**TASK TO COMPLETE**
Retype each of the records below exactly, leaving the pictures out.
::: RECORDS PROVIDED :::
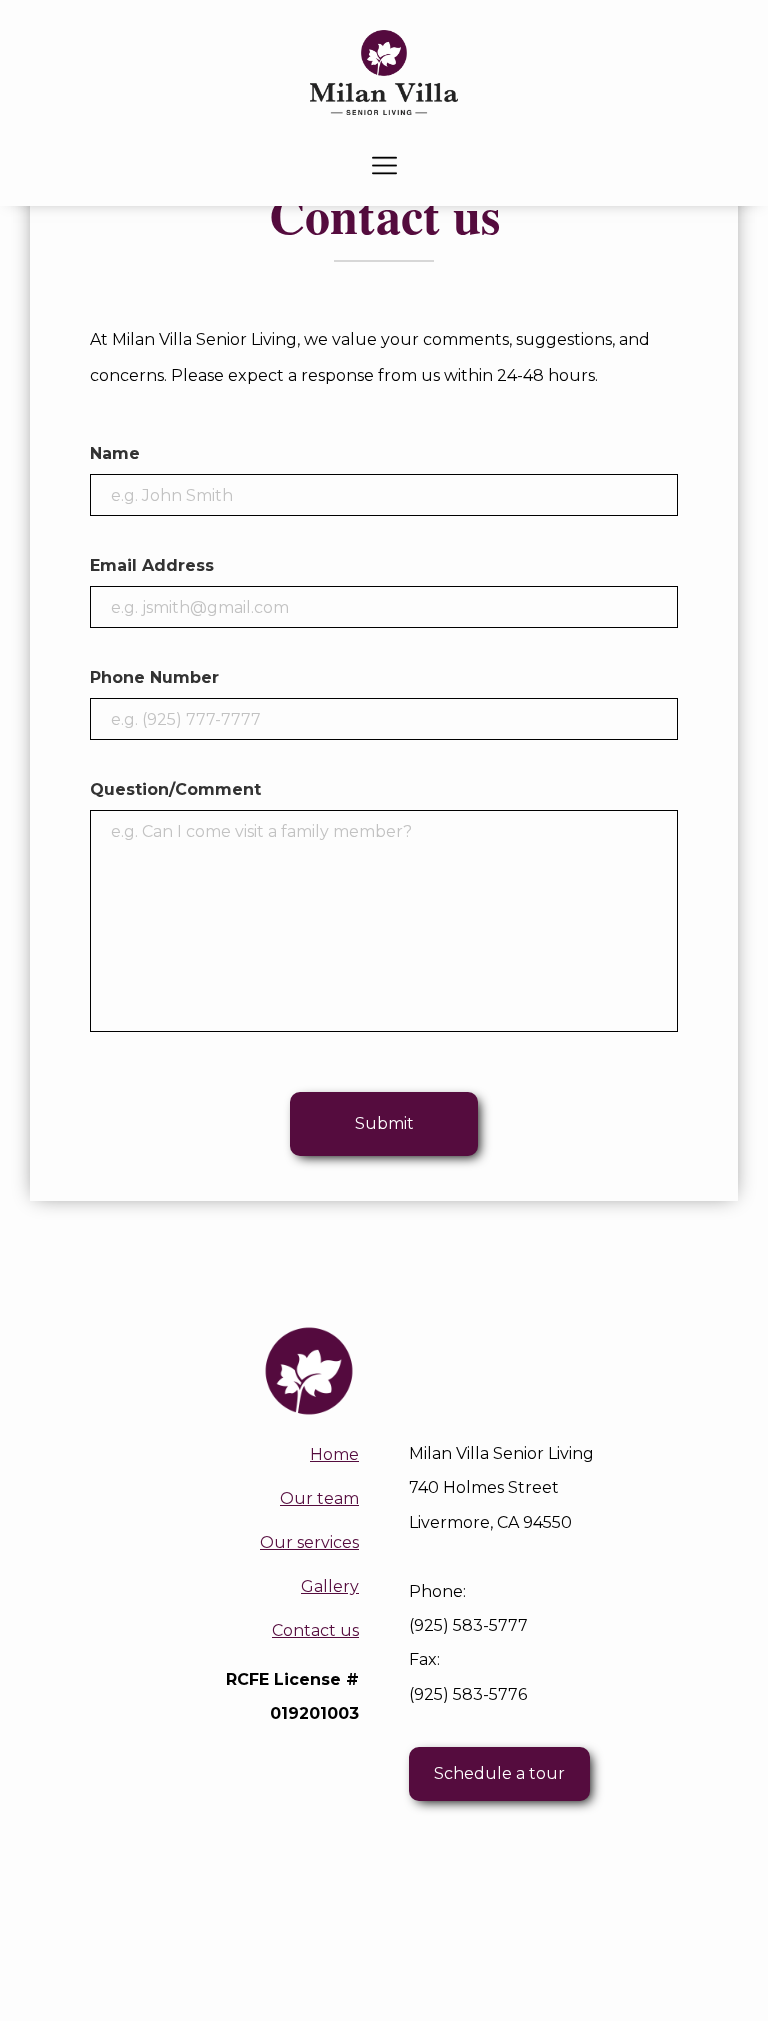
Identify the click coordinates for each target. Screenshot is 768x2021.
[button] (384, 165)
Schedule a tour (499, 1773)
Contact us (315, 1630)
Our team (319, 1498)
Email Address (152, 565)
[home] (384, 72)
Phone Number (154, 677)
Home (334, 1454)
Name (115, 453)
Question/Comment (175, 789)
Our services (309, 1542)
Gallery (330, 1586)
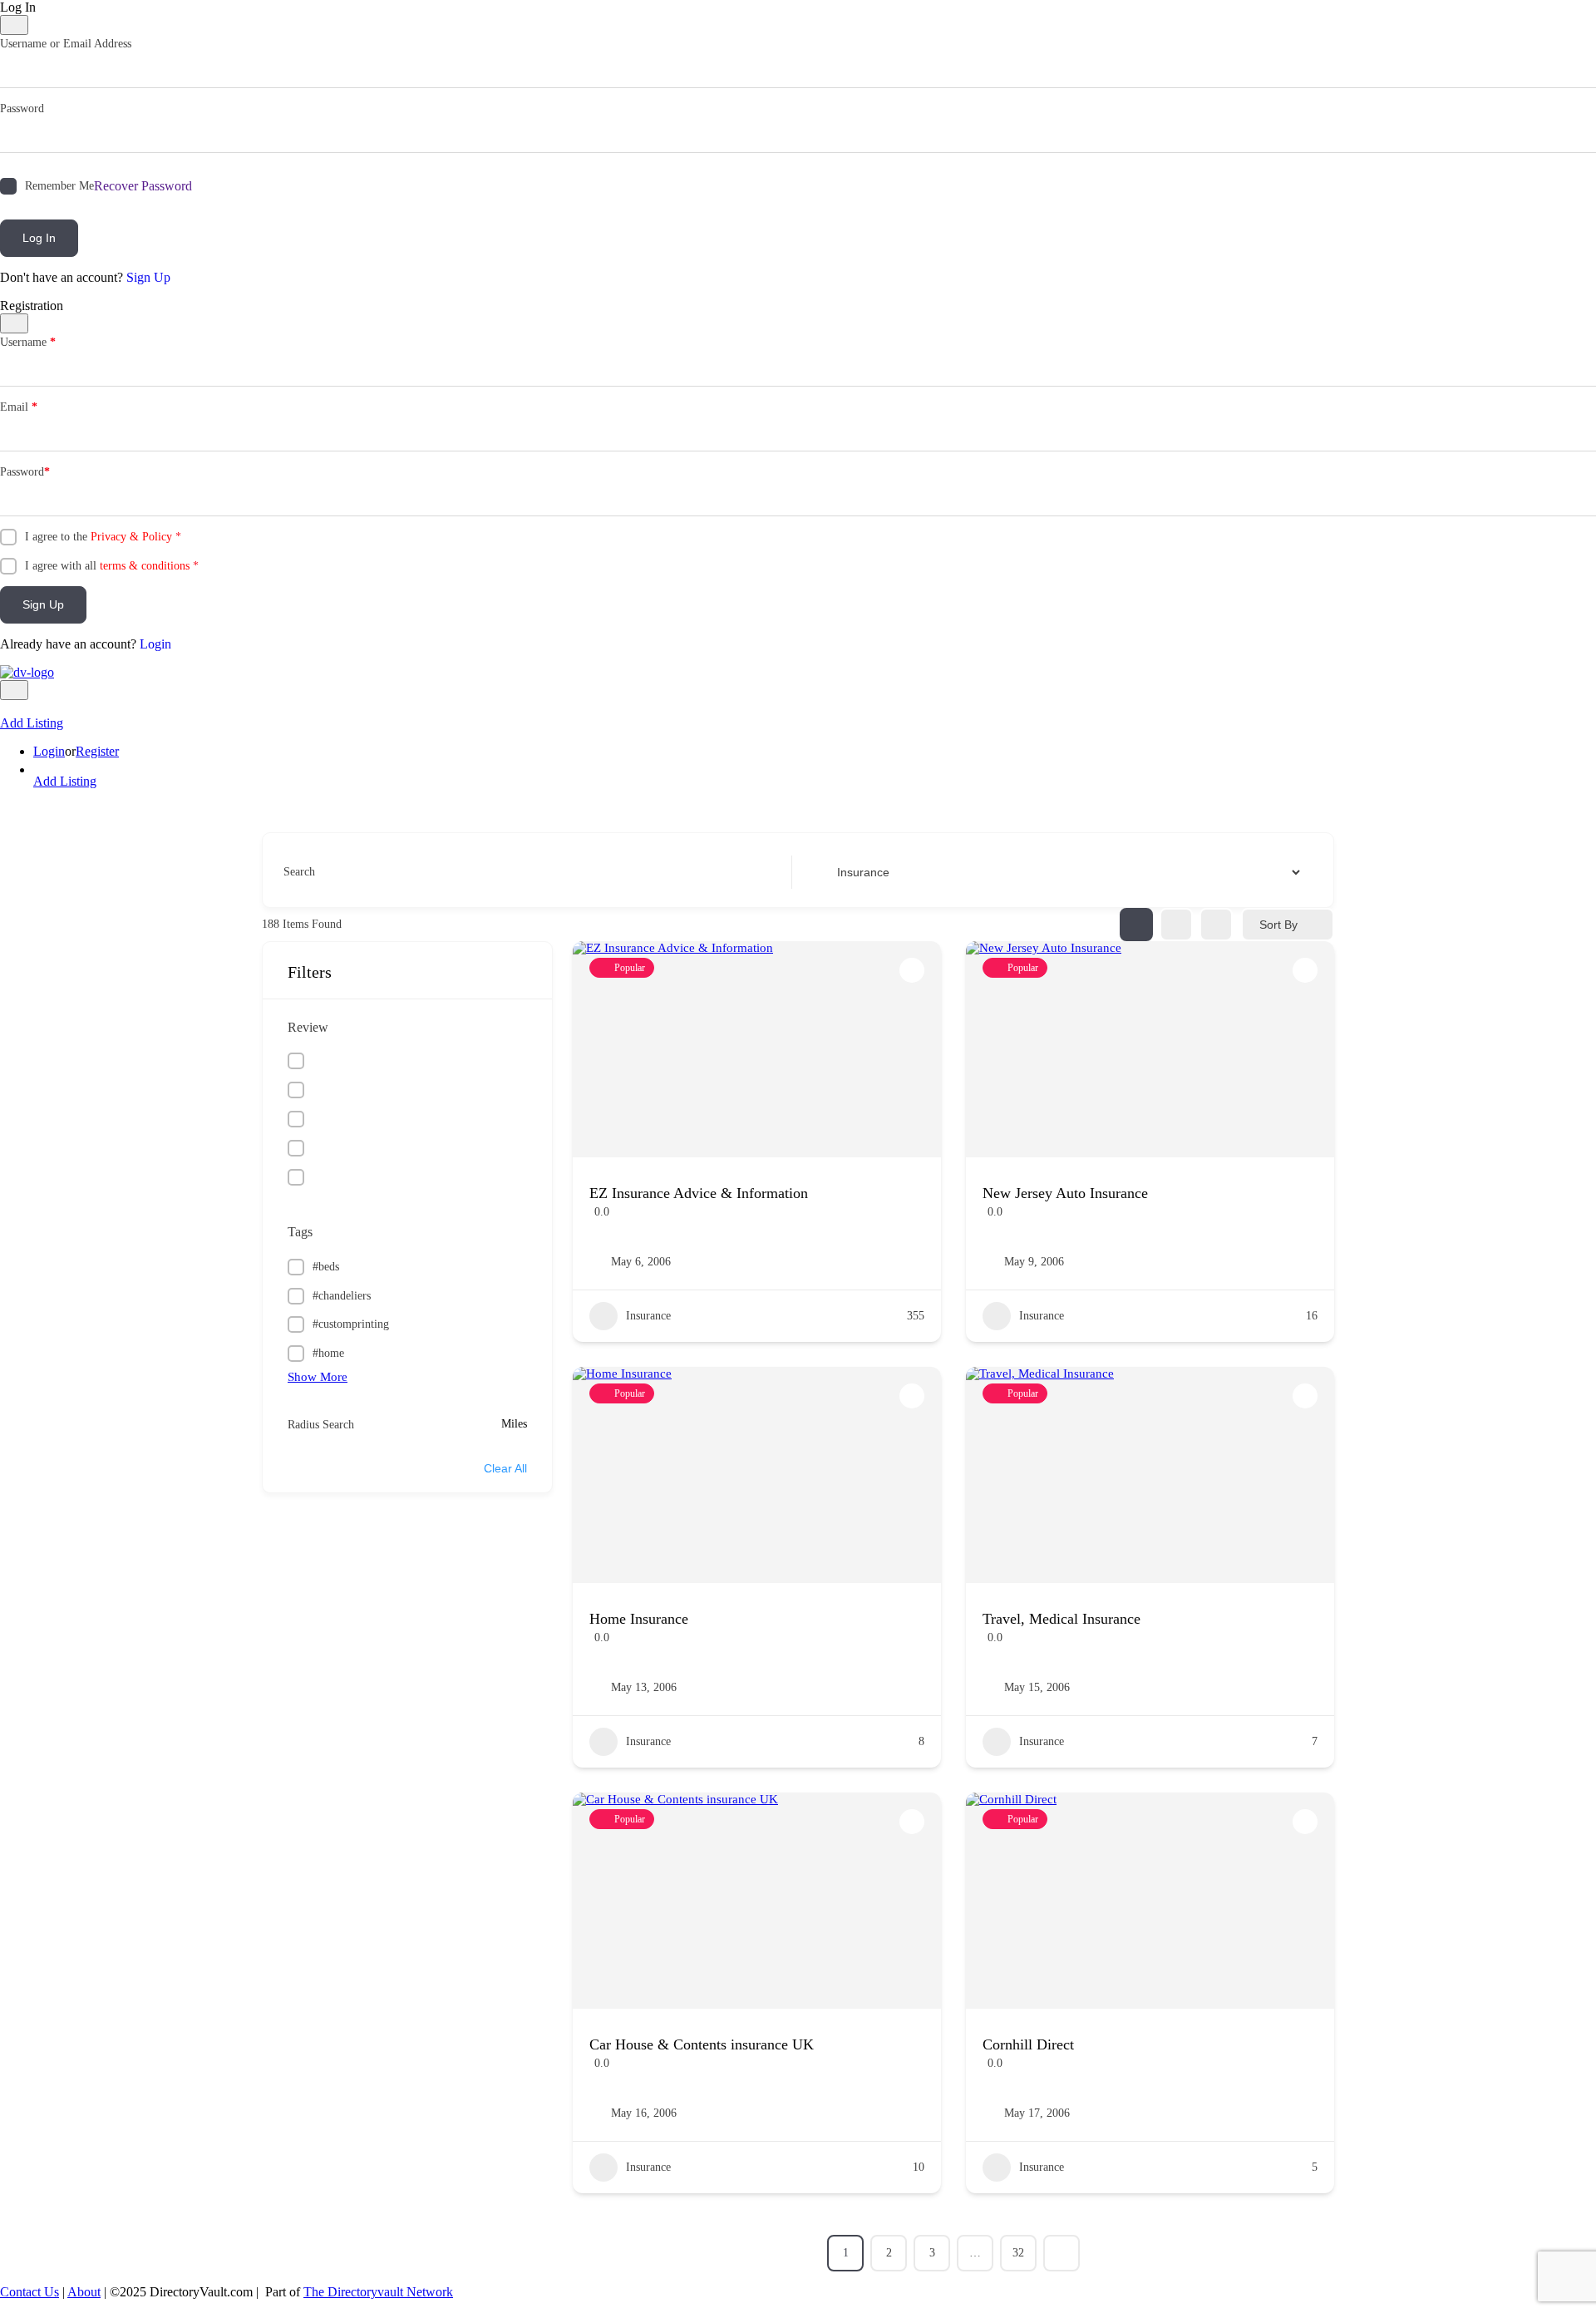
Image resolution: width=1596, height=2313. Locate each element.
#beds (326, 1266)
:::
**EXPECTED OUTPUT**
Identify the click coordinates for each target. Screenshot is 768x2021.
[button] (384, 165)
Schedule a tour (499, 1773)
Contact us (315, 1630)
Our team (319, 1498)
Email Address (152, 565)
[home] (384, 72)
Phone Number (154, 677)
Home (334, 1454)
Name (115, 453)
Question/Comment (175, 789)
Our services (309, 1542)
Gallery (330, 1586)
Image resolution: width=1596, height=2313. Locate each element.
#beds (326, 1266)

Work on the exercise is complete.